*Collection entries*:
<<<<
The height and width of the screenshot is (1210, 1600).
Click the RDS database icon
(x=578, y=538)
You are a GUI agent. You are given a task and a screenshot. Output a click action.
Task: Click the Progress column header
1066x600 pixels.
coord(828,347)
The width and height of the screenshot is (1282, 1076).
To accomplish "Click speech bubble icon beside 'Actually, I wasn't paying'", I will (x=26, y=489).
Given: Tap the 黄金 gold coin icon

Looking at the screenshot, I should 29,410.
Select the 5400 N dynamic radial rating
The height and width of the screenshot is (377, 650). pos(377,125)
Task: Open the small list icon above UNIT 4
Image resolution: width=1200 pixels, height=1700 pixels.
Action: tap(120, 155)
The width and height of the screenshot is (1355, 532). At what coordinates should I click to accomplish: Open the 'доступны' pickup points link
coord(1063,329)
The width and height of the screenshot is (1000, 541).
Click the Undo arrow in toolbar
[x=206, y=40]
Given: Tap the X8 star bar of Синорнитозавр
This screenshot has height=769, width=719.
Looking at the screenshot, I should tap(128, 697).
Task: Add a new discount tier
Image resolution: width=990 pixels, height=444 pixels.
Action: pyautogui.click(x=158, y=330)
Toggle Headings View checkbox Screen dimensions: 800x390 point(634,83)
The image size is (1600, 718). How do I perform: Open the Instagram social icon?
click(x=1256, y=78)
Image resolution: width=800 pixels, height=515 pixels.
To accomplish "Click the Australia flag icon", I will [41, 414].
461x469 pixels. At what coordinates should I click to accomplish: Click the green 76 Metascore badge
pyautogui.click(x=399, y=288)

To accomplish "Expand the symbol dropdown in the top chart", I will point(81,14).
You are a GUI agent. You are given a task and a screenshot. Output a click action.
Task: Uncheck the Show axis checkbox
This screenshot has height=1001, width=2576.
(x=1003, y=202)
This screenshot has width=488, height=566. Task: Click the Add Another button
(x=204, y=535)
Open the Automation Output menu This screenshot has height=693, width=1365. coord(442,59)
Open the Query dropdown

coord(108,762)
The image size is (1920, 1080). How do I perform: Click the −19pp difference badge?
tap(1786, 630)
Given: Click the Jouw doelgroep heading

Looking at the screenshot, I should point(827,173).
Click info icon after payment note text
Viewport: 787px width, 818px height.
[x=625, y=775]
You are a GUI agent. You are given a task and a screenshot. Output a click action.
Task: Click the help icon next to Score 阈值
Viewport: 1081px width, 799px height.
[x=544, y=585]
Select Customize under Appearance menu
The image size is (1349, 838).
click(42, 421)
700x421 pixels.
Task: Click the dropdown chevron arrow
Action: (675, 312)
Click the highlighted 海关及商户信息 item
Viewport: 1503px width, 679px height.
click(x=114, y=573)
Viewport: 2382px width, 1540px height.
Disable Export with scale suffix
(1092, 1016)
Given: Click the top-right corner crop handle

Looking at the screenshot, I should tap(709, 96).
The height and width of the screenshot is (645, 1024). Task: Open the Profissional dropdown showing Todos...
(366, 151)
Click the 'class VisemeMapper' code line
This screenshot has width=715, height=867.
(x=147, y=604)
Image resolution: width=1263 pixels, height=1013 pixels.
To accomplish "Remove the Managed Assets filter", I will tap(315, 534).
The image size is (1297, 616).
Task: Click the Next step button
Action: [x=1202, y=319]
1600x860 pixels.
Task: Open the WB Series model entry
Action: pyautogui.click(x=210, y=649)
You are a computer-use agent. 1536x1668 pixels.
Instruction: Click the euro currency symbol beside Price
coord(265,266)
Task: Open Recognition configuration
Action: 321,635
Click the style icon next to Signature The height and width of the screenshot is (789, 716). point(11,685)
>>>>
*Try it*: Look above for the line holding "This screenshot has height=1001, width=2576.", then set down exactly that line and every line after it up to and including the line holding "Task: Click the help icon next to Score 阈值", with nothing else.

*Answer box*:
This screenshot has height=1001, width=2576.
(x=1003, y=202)
This screenshot has width=488, height=566. Task: Click the Add Another button
(x=204, y=535)
Open the Automation Output menu This screenshot has height=693, width=1365. coord(442,59)
Open the Query dropdown

coord(108,762)
The image size is (1920, 1080). How do I perform: Click the −19pp difference badge?
tap(1786, 630)
Given: Click the Jouw doelgroep heading

Looking at the screenshot, I should point(827,173).
Click info icon after payment note text
Viewport: 787px width, 818px height.
[x=625, y=775]
You are a GUI agent. You are given a task and a screenshot. Output a click action.
Task: Click the help icon next to Score 阈值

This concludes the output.